Work required:
Exactly as written, retype all of the records that come next.

Data extract: Begin

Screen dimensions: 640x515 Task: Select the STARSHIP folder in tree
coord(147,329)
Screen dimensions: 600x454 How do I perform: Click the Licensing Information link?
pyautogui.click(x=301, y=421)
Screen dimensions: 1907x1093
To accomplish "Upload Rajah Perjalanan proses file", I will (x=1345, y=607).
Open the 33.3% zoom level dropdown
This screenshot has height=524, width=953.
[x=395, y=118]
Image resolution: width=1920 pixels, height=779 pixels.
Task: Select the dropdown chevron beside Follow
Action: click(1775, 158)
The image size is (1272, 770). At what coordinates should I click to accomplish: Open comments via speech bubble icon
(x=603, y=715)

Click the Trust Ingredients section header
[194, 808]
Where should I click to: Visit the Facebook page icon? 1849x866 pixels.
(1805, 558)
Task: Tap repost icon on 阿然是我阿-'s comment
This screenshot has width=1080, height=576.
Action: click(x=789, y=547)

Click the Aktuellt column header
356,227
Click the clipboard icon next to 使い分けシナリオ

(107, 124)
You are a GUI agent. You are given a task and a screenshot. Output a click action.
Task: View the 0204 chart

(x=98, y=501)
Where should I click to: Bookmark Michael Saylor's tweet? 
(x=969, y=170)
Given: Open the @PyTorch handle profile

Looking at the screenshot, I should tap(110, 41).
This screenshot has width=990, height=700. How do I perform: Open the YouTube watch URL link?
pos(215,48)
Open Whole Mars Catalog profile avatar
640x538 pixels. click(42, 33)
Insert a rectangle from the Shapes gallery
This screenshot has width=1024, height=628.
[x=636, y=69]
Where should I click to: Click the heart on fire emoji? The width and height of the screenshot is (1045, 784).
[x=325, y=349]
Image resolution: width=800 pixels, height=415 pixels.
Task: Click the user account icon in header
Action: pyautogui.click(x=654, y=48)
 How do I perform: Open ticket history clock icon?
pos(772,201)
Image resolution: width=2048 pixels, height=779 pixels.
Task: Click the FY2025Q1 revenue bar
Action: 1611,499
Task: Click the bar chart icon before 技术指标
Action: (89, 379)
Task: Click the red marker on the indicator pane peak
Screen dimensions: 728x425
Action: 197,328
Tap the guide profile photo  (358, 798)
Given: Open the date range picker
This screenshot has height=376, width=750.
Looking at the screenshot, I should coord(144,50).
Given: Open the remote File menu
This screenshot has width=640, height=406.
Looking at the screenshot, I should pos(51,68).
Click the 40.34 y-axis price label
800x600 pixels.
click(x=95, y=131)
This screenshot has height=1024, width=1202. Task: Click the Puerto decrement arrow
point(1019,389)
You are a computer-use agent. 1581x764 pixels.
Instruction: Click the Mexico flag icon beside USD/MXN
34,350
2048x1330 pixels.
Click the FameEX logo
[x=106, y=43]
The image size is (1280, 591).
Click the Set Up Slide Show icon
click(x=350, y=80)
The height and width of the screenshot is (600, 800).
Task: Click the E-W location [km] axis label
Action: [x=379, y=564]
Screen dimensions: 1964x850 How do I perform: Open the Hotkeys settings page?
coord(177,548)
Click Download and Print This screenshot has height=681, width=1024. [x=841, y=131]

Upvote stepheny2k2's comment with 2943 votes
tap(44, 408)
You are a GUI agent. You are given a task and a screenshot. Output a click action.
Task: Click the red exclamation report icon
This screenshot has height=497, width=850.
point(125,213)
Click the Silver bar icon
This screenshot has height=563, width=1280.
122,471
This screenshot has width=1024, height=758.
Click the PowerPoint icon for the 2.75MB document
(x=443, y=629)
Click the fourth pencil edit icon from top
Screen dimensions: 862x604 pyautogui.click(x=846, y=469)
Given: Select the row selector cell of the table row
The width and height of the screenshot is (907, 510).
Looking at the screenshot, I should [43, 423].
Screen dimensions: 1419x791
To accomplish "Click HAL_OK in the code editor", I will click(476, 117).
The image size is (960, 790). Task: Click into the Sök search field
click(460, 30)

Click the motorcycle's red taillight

Data extract: End

Solution to this problem:
Screen dimensions: 640x515 Task: Select the STARSHIP folder in tree
coord(147,329)
Screen dimensions: 600x454 How do I perform: Click the Licensing Information link?
pyautogui.click(x=301, y=421)
Screen dimensions: 1907x1093
To accomplish "Upload Rajah Perjalanan proses file", I will (x=1345, y=607).
Open the 33.3% zoom level dropdown
This screenshot has height=524, width=953.
[x=395, y=118]
Image resolution: width=1920 pixels, height=779 pixels.
Task: Select the dropdown chevron beside Follow
Action: click(1775, 158)
The image size is (1272, 770). At what coordinates should I click to accomplish: Open comments via speech bubble icon
(x=603, y=715)

Click the Trust Ingredients section header
[194, 808]
Where should I click to: Visit the Facebook page icon? 1849x866 pixels.
(1805, 558)
Task: Tap repost icon on 阿然是我阿-'s comment
This screenshot has width=1080, height=576.
Action: click(x=789, y=547)

Click the Aktuellt column header
356,227
Click the clipboard icon next to 使い分けシナリオ

(107, 124)
You are a GUI agent. You are given a task and a screenshot. Output a click action.
Task: View the 0204 chart

(x=98, y=501)
Where should I click to: Bookmark Michael Saylor's tweet? 
(x=969, y=170)
Given: Open the @PyTorch handle profile

Looking at the screenshot, I should tap(110, 41).
This screenshot has width=990, height=700. How do I perform: Open the YouTube watch URL link?
pos(215,48)
Open Whole Mars Catalog profile avatar
640x538 pixels. click(42, 33)
Insert a rectangle from the Shapes gallery
This screenshot has width=1024, height=628.
[x=636, y=69]
Where should I click to: Click the heart on fire emoji? The width and height of the screenshot is (1045, 784).
[x=325, y=349]
Image resolution: width=800 pixels, height=415 pixels.
Task: Click the user account icon in header
Action: pyautogui.click(x=654, y=48)
 How do I perform: Open ticket history clock icon?
pos(772,201)
Image resolution: width=2048 pixels, height=779 pixels.
Task: Click the FY2025Q1 revenue bar
Action: 1611,499
Task: Click the bar chart icon before 技术指标
Action: (89, 379)
Task: Click the red marker on the indicator pane peak
Screen dimensions: 728x425
Action: 197,328
Tap the guide profile photo  (358, 798)
Given: Open the date range picker
This screenshot has height=376, width=750.
Looking at the screenshot, I should coord(144,50).
Given: Open the remote File menu
This screenshot has width=640, height=406.
Looking at the screenshot, I should pos(51,68).
Click the 40.34 y-axis price label
800x600 pixels.
click(x=95, y=131)
This screenshot has height=1024, width=1202. Task: Click the Puerto decrement arrow
point(1019,389)
You are a computer-use agent. 1581x764 pixels.
Instruction: Click the Mexico flag icon beside USD/MXN
34,350
2048x1330 pixels.
Click the FameEX logo
[x=106, y=43]
The image size is (1280, 591).
Click the Set Up Slide Show icon
click(x=350, y=80)
The height and width of the screenshot is (600, 800).
Task: Click the E-W location [km] axis label
Action: [x=379, y=564]
Screen dimensions: 1964x850 How do I perform: Open the Hotkeys settings page?
coord(177,548)
Click Download and Print This screenshot has height=681, width=1024. [x=841, y=131]

Upvote stepheny2k2's comment with 2943 votes
tap(44, 408)
You are a GUI agent. You are given a task and a screenshot. Output a click action.
Task: Click the red exclamation report icon
This screenshot has height=497, width=850.
point(125,213)
Click the Silver bar icon
This screenshot has height=563, width=1280.
122,471
This screenshot has width=1024, height=758.
Click the PowerPoint icon for the 2.75MB document
(x=443, y=629)
Click the fourth pencil edit icon from top
Screen dimensions: 862x604 pyautogui.click(x=846, y=469)
Given: Select the row selector cell of the table row
The width and height of the screenshot is (907, 510).
Looking at the screenshot, I should [43, 423].
Screen dimensions: 1419x791
To accomplish "Click HAL_OK in the code editor", I will click(476, 117).
The image size is (960, 790). Task: Click into the Sök search field
click(460, 30)

Click the motorcycle's red taillight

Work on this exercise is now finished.